A well-entrenched role at universities is that of the 'Academic Integrity Officer' (AIO). At UniSA (and other institutions would have their equivalent), the role of the AIO is one of assisting students to understand the philosophies and mechanics of attributing another's work. Often students are referred to the AIO after their lecturer has found significant plagiarism in their work.
'Attribution' is regarded as a 'moral right'. Sounds about right? It seems only 'fair' to reference the ideas and hard work of other people, and not pass these off as your own. That would be cheating, right? Why should you get credit for using work that you haven't done yourself? That's a no-brainer. However, the answers to these questions might not be a clear-cut as they seem.

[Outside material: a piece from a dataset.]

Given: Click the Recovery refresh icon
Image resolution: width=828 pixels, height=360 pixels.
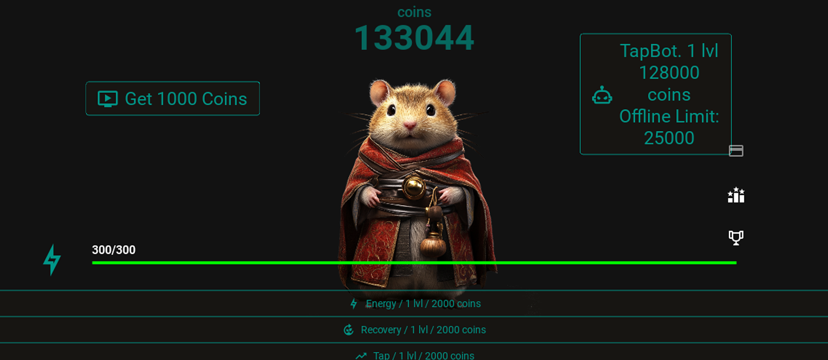Looking at the screenshot, I should pyautogui.click(x=348, y=330).
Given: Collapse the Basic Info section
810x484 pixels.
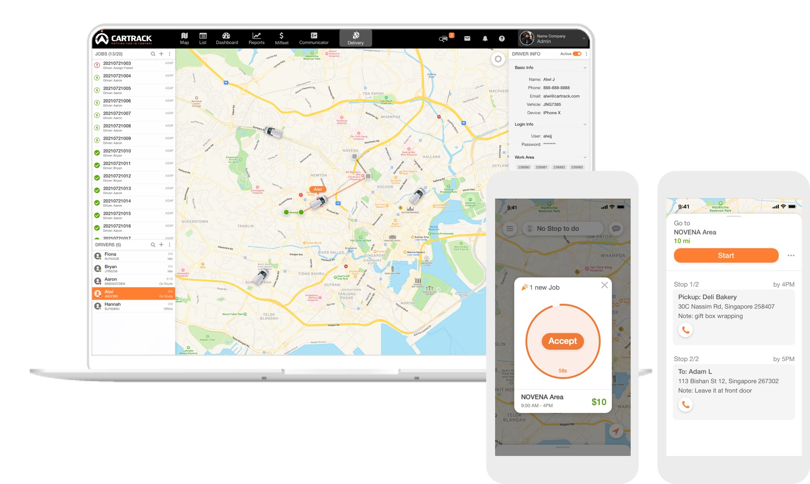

Firstly, citation and referencing traditions are not the same across cultures. In Chinese culture, for example, knowledge has collective ownership and it is expected a student and their teacher will know where information has come from (and therefore not be expected to explicitly cite it).
Secondly, the traditions have also changed over time.
Eventually, as the spread of information became unstoppable, censorship by the State became increasingly unfashionable. John Milton in his seminal work Areopagitica (he who destroys a good book, kills reason itself, kills the image of God...) espoused the values of free speech. Freedom of speech principles were enshrined in the cafes of Paris, in the Bill of Rights in the US and eventually in the media. The railways and eventually telegraph saw an unstoppable proliferation of information and ideas.
However, those who came up with the 'ideas' did not have a right to earn an income from these. Indeed, the printers owned any income from the sale of books once they were distributed.
Copyright law (through the Act of Anne, 1709) recognised people's right to the ownership of information for income purposes. The 'moral right' of attribution was intermingled with this. Thus grew the Western ethos related to attribution and 'ownership' of information.
Various amendments to Copyright Acts have tried to keep a-pace with the changes in technology and dissemination and the Act can now be viewed as performing at least two functions. The first of these is to protect a person's right to make money. The second of these is to protect the 'Moral Rights' of the person who produced the information. The Act also covers things such as treatment of another's work for satirical purposes and 'fair use' for academic purposes.
But what about the challenges posed by the Internet? Photographs, fragments and chunks of information can be recycled thousands - possibly millions - of times so that the original source becomes anything from obscure to invisible. Photos can be broken up, mashed up and mixed with bits and bytes of sound and imagery so that the original source is barely recognisable. Do we have time to track back to original sources of information? (Smith in FlickR in Google in Wikipedia in PhotoBucket in YouTube adapted from Alice-in-Wonderland, 1865.)
Clearly, the implications for established scholarly traditions may be challenged by the Internet, but there are still some very good reasons to practice attribution.
Firstly (unlike a blog, which is meant to be subjective and opinionated writing), attribution adds weight to your argument - thereby attracting marks. Secondly, reference to scholarly sources and studies makes your paper look professional. Thirdly, we still hold dear the traditions of 'fair play' in the Western tradition. Palming off another person's hard work as your own just doesn't seem fair. It doesn't feel right.
Familiarise yourself with the rules and remember that correct referencing, paraphrasing and other academic skills do take time to develop. Learning and Teaching Units, the Purdue Writing Lab (and, indeed, your local Academic Integrity Officer) can help you with the skill.